== À faire ==
Veuillez recopier intégralement le texte sur le report de l'audition des témoins au procès du massacre du 28 septembre 2009.

== Extrait de page ==
* * *

Le juge Ibrahima Sory 2 Tounkara a décidé de renvoyer au 28 novembre 2023, l’audition des témoins dans le cadre du procès du massacre du 28 septembre 2009.
Cette décision fait suite à la demande des avocats de la défense qui ont décidé de suspendre leur participation jusqu’à ce qu’ils puissent avoir accès à leurs clients, détenus à la Maison centrale de Conakry. Ils exigent des autorités judiciaires leur accès à la maison d’arrêt de Conakry « sans entrave ».
« Il vous souviendra qu’à l’audience du lundi qui a précédé la semaine dernière, on a relevé des faits auxquels nous sommes confrontés depuis les événements du 04 novembre qui ont effectivement occasionné l’attaque de la maison centrale et l’enlèvement d’un de nos clients.

* * *

== Section des données ==
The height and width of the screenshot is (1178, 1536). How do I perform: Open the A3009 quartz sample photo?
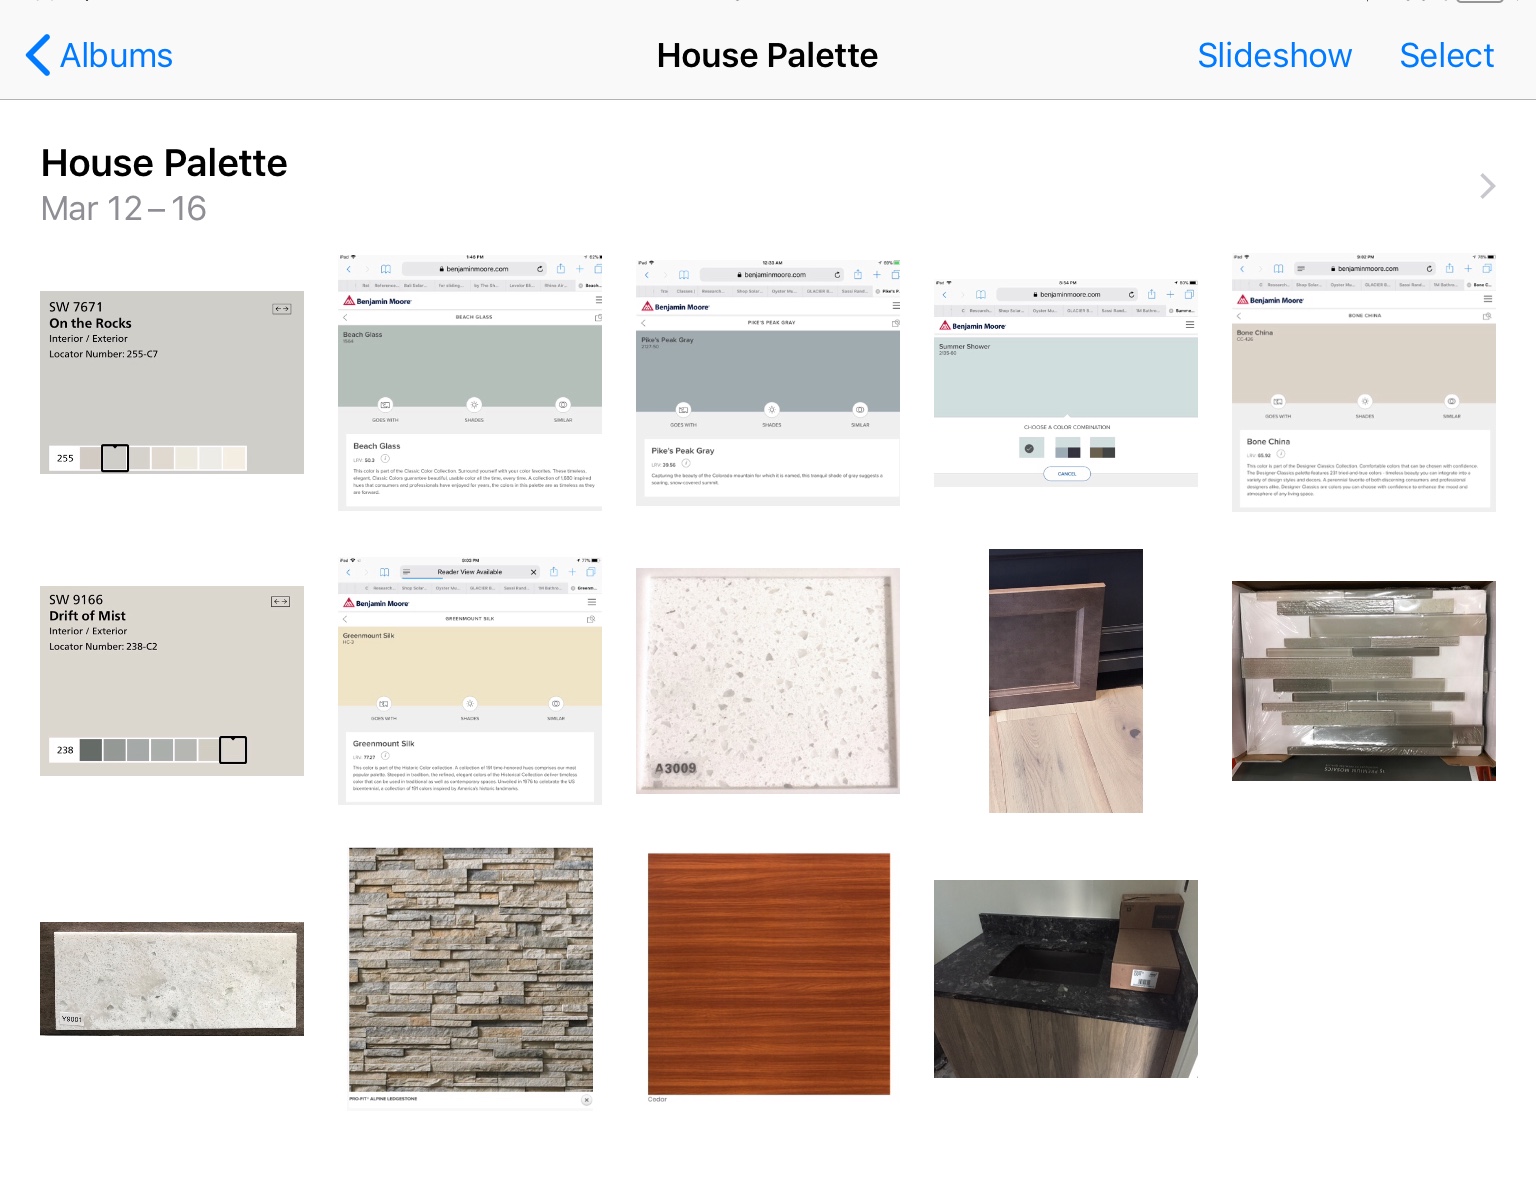[768, 680]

* * *

== Solution rédigée ==
Le juge Ibrahima Sory 2 Tounkara a décidé de renvoyer au 28 novembre 2023, l’audition des témoins dans le cadre du procès du massacre du 28 septembre 2009.
Cette décision fait suite à la demande des avocats de la défense qui ont décidé de suspendre leur participation jusqu’à ce qu’ils puissent avoir accès à leurs clients, détenus à la Maison centrale de Conakry. Ils exigent des autorités judiciaires leur accès à la maison d’arrêt de Conakry « sans entrave ».
« Il vous souviendra qu’à l’audience du lundi qui a précédé la semaine dernière, on a relevé des faits auxquels nous sommes confrontés depuis les événements du 04 novembre qui ont effectivement occasionné l’attaque de la maison centrale et l’enlèvement d’un de nos clients.